Gulfport, February 12 – The Russian Supreme Court’s decision this week to formally declare the Caucasus Emirate a terrorist organization and to ban its activities on the territory of the Russian Federation appears likely to prove counterproductive, according to a Russian analyst now living in Israel.
In an article posted online yesterday, Avraam Shmulyevich, who writes frequently about the North Caucasus, argues that the decision itself and especially its timing is likely to encourage the very people Moscow has banned and to raise questions about Moscow’s ability to deal with the challenge the Emirate poses (www.portal-credo.ru/site/?act=comment&id=1717).
On the one hand, he notes, the chief media outlet of the Emirate organization, Kavkazcenter.info, celebrated what the Russian court did as a form of official “recognition” of the existence and power of the shadowy group that has often claimed responsibility for various terrorist acts but about which relatively little is known.
Indeed, that website’s commentator pointed out, this decision, coming on the heels of Moscow’s formation of a North Caucasus Federal District, the borders of which exactly correspond to those claimed by the Emirate, underscores how many problems Moscow faces in its efforts to control that region (www.kavkazcenter.info/russ/content/2010/02/08/70526.shtml).
And on the other, Shmulyevich continues, the timing of the court’s decision is very strange, given that Moscow has certainly known about the Caucasus Emirate and its leader Chechen field commander Doka Umarov at least since the group declared itself in October 2007 as the sponsor of a jihad against unbelievers in the North Caucasus as a whole.
Moreover, the facts the court accepted as the basis of its decision have the effect of raising more questions than they answer. Ac, cording to Lenta.ru, law enforcement agencies told the court that while the exact numbers of people involved in the Caucasus Emirate is “unknown,” the estimates range “from 50 to 1500” (lenta.ru/news/2010/02/08/imarat/).

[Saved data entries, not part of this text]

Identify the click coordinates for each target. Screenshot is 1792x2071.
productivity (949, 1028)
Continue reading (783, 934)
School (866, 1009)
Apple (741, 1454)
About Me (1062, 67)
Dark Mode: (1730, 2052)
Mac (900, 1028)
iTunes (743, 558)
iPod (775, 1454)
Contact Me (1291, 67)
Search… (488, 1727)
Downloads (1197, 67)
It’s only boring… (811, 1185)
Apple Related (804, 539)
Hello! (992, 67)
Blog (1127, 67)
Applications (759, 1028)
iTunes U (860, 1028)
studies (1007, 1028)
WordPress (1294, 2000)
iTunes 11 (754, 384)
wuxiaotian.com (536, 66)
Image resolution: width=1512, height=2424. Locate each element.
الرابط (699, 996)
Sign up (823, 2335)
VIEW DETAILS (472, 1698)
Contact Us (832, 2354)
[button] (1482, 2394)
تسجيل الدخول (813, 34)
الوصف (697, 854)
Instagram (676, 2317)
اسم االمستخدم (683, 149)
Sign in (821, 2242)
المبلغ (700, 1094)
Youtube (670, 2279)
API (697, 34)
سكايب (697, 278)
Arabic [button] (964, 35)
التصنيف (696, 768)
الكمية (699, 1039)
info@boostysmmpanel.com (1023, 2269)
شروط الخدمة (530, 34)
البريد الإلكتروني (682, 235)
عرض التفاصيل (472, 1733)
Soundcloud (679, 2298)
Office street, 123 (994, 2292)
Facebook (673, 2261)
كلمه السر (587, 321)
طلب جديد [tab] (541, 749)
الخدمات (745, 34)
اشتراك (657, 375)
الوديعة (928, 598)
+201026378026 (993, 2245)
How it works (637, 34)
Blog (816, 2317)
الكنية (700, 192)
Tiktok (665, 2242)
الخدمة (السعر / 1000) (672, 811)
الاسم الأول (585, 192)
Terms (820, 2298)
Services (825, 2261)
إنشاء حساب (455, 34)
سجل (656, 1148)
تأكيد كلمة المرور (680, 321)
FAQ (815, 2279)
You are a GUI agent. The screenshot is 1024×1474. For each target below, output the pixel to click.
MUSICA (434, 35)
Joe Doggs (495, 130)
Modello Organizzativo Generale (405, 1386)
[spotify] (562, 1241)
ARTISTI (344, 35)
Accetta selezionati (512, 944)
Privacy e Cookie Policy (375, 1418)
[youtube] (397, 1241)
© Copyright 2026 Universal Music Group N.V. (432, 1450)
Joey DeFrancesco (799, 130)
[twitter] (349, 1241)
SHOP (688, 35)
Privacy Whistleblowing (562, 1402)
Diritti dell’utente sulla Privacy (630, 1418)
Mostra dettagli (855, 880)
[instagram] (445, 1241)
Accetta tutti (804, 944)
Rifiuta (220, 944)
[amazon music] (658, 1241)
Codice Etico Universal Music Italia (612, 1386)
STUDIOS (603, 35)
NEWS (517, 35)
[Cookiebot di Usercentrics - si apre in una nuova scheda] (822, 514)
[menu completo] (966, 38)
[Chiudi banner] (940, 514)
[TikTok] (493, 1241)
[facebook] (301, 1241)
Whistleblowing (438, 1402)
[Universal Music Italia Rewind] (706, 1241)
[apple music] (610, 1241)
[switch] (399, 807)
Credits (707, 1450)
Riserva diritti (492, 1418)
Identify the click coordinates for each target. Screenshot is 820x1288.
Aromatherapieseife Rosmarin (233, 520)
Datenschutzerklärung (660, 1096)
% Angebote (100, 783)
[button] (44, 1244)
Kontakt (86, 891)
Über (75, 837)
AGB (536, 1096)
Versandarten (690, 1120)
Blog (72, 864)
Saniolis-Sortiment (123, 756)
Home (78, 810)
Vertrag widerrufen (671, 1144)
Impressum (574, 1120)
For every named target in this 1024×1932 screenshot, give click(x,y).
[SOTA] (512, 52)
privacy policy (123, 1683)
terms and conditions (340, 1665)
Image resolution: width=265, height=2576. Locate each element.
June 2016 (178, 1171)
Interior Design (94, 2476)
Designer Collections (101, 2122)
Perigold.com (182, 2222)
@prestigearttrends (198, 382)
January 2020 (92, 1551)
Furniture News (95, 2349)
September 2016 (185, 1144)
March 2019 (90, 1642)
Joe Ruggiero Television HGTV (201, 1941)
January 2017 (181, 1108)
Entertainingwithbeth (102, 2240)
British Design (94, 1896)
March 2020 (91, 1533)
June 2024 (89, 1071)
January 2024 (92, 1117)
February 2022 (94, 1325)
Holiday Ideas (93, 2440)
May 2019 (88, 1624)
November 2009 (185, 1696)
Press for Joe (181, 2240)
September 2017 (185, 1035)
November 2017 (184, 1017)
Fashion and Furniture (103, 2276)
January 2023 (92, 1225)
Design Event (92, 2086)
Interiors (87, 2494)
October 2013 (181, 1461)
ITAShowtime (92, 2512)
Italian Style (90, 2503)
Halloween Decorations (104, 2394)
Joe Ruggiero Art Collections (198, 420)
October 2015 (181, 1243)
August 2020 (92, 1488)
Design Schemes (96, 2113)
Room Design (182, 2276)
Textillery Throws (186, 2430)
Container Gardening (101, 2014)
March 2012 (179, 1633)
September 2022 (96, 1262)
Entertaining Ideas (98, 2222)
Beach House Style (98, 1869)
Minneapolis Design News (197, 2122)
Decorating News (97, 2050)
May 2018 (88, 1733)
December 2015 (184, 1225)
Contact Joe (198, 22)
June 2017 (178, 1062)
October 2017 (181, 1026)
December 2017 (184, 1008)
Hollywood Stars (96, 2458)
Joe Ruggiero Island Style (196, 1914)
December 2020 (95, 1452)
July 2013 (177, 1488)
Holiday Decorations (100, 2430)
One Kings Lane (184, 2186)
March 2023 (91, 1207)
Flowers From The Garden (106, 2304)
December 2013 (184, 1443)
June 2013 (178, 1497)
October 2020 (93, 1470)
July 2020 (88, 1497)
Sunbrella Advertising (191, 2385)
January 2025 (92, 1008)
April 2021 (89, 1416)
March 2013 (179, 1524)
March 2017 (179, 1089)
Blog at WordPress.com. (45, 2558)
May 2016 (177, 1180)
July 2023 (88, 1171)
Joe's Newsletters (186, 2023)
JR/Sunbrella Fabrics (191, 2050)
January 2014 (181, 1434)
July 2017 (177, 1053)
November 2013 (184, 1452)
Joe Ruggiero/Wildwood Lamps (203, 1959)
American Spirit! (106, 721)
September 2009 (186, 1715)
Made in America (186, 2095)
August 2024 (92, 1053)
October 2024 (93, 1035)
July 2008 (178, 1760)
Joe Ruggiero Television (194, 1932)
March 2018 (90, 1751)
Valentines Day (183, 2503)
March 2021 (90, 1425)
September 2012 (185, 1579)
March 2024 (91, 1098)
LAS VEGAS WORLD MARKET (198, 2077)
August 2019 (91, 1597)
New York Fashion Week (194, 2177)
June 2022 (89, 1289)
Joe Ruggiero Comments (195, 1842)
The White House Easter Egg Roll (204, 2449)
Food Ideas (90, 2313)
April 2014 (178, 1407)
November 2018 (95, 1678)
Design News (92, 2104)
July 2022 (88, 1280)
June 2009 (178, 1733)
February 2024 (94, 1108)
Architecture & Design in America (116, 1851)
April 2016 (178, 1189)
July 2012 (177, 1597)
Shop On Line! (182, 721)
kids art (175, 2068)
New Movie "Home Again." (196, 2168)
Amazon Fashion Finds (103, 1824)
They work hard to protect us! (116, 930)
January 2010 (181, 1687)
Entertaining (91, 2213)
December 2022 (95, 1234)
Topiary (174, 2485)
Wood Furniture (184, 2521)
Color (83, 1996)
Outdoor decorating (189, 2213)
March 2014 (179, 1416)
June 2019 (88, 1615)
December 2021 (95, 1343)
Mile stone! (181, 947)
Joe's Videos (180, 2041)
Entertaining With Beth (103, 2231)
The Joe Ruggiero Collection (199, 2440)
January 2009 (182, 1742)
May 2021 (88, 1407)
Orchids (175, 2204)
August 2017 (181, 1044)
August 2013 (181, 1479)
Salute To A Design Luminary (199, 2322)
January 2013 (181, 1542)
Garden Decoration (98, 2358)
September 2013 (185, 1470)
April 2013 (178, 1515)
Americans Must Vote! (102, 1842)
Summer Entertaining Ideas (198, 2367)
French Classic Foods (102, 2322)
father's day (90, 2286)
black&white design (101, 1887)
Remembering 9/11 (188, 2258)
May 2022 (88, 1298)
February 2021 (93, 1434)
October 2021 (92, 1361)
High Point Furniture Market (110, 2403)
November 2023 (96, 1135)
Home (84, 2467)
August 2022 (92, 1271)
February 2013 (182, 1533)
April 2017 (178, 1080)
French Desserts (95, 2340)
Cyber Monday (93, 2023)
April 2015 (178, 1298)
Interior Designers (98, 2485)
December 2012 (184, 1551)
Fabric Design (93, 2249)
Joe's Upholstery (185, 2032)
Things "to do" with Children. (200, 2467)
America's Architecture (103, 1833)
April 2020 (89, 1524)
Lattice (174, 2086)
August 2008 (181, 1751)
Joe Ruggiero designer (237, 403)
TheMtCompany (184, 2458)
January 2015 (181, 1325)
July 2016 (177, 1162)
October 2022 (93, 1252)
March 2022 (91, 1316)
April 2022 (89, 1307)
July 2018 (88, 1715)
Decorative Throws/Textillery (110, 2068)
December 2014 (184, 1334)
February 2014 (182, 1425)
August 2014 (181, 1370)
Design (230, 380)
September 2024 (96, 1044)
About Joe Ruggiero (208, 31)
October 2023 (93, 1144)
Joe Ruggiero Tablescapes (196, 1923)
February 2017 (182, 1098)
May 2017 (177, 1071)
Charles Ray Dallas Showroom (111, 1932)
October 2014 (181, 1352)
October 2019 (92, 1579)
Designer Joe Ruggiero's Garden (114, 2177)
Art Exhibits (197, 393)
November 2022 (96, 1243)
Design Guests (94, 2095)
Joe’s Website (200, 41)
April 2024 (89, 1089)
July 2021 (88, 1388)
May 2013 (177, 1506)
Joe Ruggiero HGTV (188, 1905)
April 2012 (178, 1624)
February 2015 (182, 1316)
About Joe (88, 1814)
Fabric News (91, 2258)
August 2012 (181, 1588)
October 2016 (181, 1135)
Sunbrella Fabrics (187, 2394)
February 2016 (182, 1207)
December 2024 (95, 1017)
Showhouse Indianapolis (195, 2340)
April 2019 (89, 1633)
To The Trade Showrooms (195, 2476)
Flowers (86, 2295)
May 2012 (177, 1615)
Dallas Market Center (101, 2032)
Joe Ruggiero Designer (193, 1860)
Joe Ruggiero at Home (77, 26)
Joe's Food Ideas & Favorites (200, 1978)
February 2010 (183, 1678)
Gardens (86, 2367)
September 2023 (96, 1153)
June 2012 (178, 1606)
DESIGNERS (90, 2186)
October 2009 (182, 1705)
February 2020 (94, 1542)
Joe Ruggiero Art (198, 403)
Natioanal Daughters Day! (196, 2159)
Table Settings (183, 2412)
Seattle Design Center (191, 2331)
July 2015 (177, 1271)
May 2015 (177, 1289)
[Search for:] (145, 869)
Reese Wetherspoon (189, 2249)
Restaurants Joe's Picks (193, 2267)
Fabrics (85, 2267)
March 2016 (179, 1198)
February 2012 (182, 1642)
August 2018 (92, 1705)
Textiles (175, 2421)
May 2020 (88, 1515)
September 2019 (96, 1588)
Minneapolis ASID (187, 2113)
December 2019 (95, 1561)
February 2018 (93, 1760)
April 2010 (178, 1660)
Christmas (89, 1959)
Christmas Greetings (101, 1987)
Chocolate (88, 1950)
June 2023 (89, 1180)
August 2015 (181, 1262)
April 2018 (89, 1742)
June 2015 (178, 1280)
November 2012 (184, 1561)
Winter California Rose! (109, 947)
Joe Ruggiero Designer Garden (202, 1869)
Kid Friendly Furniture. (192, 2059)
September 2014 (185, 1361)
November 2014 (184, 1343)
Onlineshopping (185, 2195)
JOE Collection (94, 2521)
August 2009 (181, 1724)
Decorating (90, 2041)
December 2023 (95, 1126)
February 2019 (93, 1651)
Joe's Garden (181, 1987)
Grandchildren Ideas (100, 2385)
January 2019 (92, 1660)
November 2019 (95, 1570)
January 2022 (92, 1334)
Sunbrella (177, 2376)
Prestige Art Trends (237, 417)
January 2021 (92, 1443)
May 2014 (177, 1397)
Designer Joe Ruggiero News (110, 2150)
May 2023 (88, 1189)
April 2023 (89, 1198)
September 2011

All this, Shmulyevich suggests, raises three questions which must be troubling to anyone in the Russian Federation. First, “what kind of law enforcement organs exist in Russia, if [they cannot be more specific about] the number of the main terrorist organization operating in the country” than to say that there are between 50 and 1500?
Given what the Caucasus Emirate’s forces have been able to do, he points out, such figures suggest that they are truly “cyborg-terminators, each of which is worth 10,000 federal soldiers,” a figure that raises questions not just about Russian law enforcement but about its force structures as a whole.
Second and even more significant, Shmulyevich says, why did the Russian courts act now after the Caucasus Emirate has been active for so long? After all, he notes, “from the point of view of the laws of mass understanding and public relations, this means the recognition of the Emirate,” albeit in a negative way, just as Kavkazcenter.info suggests.
As a result of the court’s action this week, he continues, “everywhere people write about ‘the Caucasus Emirate,’” they will refer to the Russian Supreme Court, which by its curiously delayed decision has given that organization “an advertisement worthy of a major cash award in Saudi dinars.”
And third, as people both in the North Caucasus and more generally in the Russian Federation are sure to ask, has “a major power lost the information war to ‘a group of bandits’”? It Russia has indeed lost his pr campaign, then many are going to ask whether “the federal powers that be of Russia can carry out an effective counter-propaganda campaign.”
And if people begin asking those questions seriously, Shmulyevich concludes, they are inevitably going to be driven to ask about the powers that be in Moscow that have acted this way and in the past that are behind this strange court decision, questions that the Russian powers that be may find even more difficult to cope with than any of the others.